**Activity**
Write out, word for word, every line in the data below from the one containing "Given: Grab the New Locations drag handle" to the one containing "Task: Click the filter icon in search field", both of them included.

**Data excerpts**
________________________

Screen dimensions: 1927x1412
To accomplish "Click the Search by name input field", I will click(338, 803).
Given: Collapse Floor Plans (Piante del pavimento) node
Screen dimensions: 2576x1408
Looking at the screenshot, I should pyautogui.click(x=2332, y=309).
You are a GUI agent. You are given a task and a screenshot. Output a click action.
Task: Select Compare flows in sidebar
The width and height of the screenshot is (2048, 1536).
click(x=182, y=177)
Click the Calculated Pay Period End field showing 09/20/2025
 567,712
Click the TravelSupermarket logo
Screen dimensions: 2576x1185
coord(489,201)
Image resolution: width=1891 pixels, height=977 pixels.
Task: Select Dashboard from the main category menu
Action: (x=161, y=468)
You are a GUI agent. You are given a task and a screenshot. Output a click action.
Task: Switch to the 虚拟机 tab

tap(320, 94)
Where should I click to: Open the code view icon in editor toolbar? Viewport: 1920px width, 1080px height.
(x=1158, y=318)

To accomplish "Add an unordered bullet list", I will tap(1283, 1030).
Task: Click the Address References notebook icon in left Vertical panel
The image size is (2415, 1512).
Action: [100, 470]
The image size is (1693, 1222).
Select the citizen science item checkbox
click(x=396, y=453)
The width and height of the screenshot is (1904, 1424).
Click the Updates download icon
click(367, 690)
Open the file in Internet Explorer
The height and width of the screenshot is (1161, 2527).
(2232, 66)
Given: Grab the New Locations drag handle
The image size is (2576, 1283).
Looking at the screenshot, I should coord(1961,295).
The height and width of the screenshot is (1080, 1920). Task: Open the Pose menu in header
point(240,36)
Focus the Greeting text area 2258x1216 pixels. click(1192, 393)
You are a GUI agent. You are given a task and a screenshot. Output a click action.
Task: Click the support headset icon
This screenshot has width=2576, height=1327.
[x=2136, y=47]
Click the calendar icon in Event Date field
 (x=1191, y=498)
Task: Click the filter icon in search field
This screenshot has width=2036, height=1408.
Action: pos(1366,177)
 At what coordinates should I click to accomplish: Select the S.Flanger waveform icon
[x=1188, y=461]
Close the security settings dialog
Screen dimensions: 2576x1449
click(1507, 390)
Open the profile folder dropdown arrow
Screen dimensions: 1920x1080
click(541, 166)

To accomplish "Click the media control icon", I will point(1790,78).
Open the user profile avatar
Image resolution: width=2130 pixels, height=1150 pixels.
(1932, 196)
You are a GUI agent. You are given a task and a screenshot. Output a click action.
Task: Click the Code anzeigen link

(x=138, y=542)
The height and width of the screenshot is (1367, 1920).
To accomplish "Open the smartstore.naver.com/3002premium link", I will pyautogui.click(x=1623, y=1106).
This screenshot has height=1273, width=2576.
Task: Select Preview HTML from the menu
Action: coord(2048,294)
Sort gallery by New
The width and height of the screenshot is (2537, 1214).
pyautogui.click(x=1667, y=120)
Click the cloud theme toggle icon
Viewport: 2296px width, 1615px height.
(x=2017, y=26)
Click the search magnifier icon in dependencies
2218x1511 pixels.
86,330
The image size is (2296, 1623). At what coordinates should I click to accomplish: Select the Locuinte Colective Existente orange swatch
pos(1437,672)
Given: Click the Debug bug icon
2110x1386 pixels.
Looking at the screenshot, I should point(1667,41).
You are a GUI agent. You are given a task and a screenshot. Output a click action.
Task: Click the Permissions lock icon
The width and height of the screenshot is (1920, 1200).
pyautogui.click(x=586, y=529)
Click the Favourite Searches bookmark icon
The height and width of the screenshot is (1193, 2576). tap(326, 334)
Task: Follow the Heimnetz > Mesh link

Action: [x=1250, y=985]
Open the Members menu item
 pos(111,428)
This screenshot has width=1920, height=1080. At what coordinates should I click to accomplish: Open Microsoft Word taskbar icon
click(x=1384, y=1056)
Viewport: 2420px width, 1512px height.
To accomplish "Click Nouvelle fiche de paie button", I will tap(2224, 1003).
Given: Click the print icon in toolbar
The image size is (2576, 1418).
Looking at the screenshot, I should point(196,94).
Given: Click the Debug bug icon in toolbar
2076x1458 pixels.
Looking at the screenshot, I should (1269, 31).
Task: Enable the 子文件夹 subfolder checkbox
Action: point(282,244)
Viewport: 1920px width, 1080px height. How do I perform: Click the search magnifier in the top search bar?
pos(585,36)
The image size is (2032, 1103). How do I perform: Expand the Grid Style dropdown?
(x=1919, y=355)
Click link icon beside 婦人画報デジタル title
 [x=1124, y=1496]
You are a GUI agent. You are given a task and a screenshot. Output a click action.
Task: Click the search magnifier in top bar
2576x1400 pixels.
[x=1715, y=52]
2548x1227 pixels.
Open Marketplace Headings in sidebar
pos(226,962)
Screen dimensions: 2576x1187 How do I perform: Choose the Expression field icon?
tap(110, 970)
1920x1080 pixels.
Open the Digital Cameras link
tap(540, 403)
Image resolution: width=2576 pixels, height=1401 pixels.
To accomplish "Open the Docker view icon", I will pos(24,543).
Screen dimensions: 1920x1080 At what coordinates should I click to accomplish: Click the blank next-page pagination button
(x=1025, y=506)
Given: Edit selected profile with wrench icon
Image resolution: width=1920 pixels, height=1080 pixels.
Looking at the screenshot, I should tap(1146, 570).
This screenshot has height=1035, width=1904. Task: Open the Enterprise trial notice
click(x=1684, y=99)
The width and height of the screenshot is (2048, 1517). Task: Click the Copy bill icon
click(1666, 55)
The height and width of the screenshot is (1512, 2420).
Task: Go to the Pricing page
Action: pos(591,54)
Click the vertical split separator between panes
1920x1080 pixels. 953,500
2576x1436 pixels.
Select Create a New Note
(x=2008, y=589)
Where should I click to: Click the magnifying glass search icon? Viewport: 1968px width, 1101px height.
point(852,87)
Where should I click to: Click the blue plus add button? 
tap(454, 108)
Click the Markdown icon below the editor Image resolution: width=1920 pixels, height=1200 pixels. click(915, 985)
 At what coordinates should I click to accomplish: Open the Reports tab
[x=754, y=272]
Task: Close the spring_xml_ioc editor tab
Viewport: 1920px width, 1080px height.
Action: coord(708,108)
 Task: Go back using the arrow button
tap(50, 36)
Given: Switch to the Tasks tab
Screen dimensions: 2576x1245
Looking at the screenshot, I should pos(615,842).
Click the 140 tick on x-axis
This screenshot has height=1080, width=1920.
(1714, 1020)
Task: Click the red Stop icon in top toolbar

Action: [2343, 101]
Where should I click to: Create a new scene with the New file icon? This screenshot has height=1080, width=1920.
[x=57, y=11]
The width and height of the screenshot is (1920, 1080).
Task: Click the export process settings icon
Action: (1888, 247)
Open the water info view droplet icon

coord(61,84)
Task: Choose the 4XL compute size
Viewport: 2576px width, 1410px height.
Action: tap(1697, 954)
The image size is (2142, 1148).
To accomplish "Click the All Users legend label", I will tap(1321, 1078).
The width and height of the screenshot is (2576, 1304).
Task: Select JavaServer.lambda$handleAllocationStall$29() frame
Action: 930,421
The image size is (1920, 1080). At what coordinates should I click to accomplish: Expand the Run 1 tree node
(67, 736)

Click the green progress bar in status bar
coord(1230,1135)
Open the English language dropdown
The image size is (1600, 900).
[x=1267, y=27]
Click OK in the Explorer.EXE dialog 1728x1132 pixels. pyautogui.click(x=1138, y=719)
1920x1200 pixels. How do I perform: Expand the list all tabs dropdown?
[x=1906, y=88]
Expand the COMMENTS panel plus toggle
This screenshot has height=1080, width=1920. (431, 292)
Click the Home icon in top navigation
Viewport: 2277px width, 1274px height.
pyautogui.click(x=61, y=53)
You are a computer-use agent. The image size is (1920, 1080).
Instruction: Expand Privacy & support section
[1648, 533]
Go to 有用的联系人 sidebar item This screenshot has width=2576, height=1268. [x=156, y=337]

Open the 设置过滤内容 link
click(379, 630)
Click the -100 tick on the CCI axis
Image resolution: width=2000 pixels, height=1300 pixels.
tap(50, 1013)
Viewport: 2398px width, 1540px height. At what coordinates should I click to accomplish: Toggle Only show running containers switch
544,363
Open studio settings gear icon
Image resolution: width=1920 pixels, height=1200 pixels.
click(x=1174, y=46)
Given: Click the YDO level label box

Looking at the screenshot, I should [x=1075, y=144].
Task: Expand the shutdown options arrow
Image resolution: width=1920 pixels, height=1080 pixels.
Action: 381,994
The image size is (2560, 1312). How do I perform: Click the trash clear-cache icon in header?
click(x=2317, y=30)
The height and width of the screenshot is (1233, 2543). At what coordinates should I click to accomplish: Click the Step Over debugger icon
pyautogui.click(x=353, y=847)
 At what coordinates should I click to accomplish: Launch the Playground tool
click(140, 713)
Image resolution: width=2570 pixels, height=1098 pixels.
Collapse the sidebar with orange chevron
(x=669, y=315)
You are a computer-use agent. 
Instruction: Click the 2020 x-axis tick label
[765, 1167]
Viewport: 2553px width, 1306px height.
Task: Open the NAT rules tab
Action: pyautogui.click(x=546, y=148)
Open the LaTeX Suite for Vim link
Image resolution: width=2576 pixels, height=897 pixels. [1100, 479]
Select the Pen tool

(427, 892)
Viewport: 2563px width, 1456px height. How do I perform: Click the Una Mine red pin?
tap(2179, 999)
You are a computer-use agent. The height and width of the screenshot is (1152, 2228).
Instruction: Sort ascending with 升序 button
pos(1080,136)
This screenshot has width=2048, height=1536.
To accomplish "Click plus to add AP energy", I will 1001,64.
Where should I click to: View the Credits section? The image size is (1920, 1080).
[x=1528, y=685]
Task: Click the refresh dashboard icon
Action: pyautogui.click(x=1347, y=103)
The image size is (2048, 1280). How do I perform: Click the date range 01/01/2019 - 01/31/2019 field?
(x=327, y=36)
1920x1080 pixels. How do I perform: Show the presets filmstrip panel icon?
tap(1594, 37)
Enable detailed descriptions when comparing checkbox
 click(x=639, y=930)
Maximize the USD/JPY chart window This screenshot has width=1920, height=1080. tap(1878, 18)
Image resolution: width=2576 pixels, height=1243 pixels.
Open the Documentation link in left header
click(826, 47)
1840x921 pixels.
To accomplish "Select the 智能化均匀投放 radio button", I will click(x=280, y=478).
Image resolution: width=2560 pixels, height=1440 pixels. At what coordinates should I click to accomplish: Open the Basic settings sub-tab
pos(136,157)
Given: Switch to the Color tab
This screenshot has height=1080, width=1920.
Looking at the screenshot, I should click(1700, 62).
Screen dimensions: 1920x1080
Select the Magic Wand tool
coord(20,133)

________________________

**Solution**
Given: Grab the New Locations drag handle
The image size is (2576, 1283).
Looking at the screenshot, I should coord(1961,295).
The height and width of the screenshot is (1080, 1920). Task: Open the Pose menu in header
point(240,36)
Focus the Greeting text area 2258x1216 pixels. click(1192, 393)
You are a GUI agent. You are given a task and a screenshot. Output a click action.
Task: Click the support headset icon
This screenshot has width=2576, height=1327.
[x=2136, y=47]
Click the calendar icon in Event Date field
 (x=1191, y=498)
Task: Click the filter icon in search field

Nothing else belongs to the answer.